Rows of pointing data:
________________________
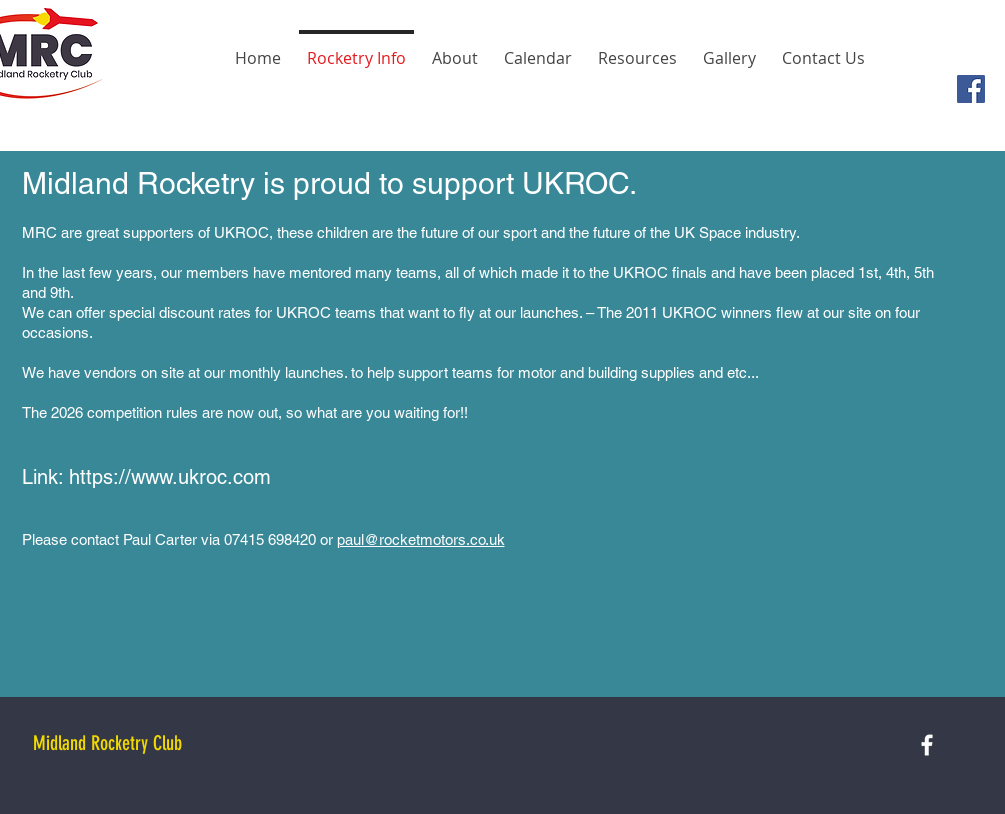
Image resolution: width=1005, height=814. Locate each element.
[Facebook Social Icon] (971, 89)
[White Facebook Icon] (927, 745)
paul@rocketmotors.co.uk (421, 539)
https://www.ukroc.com (170, 477)
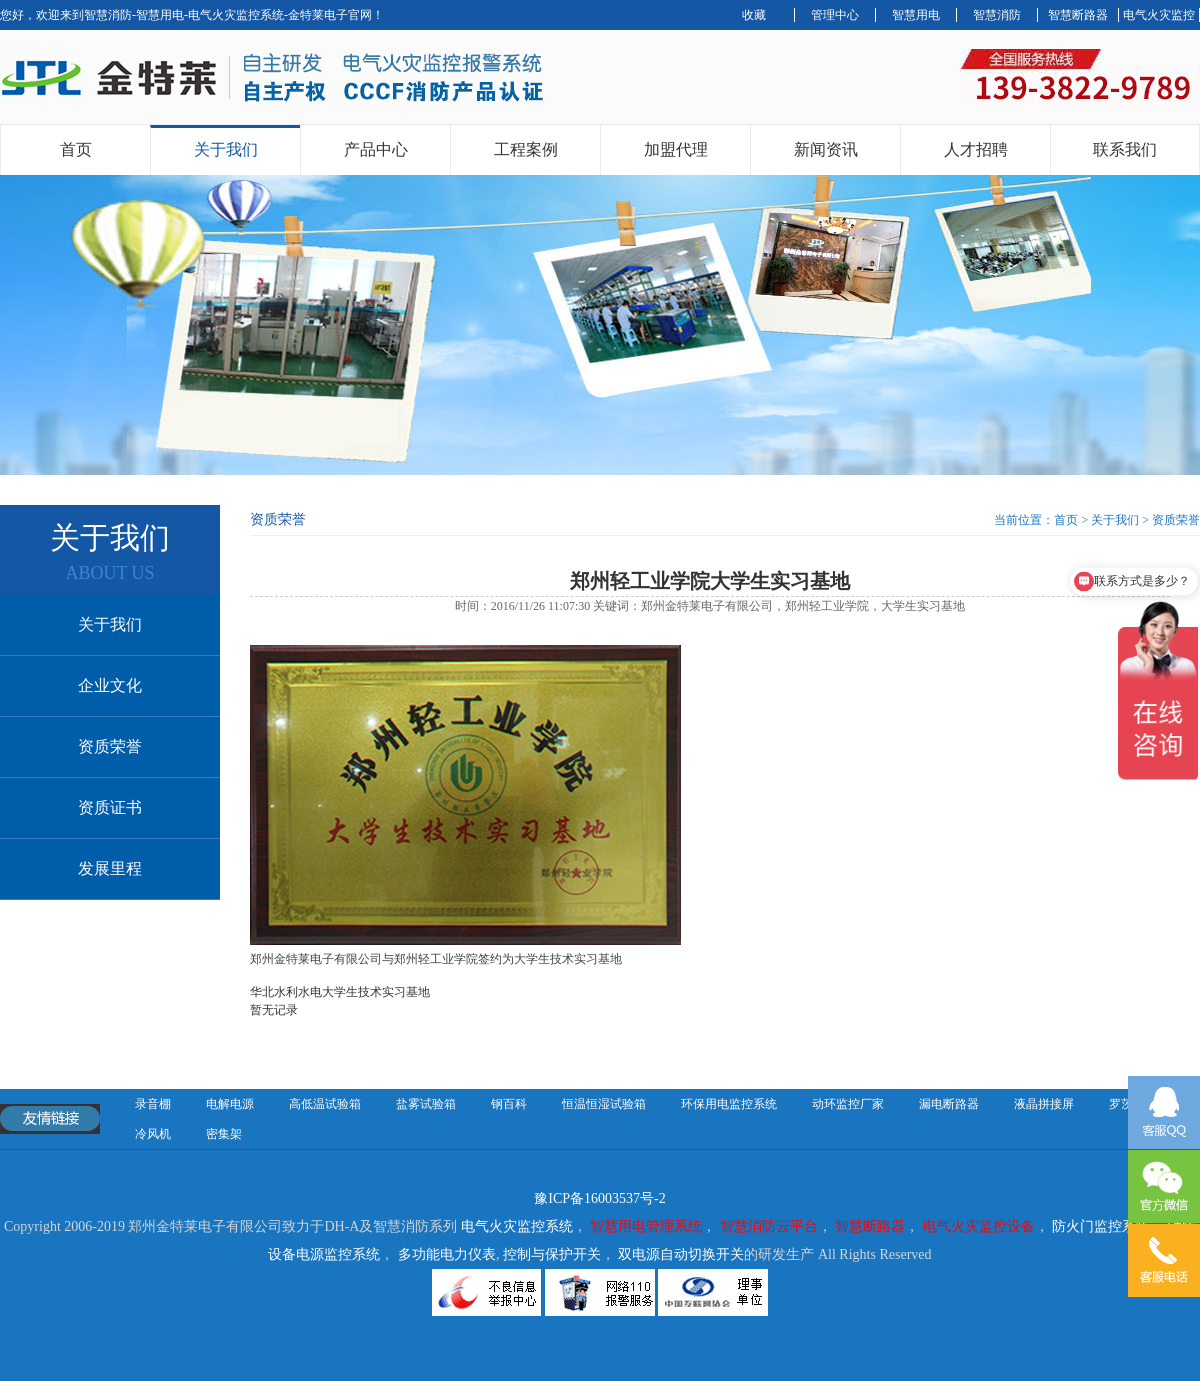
________________________
# [TO BE DONE]
Copy the stretch of the listing from the line containing "[White Facebook Icon] (927, 745)" through the end, substituting "Blue" for "White" and changing nothing else. Leave the pictures out.

# [THE OUTPUT]
[Blue Facebook Icon] (927, 745)
paul@rocketmotors.co.uk (421, 539)
https://www.ukroc.com (170, 477)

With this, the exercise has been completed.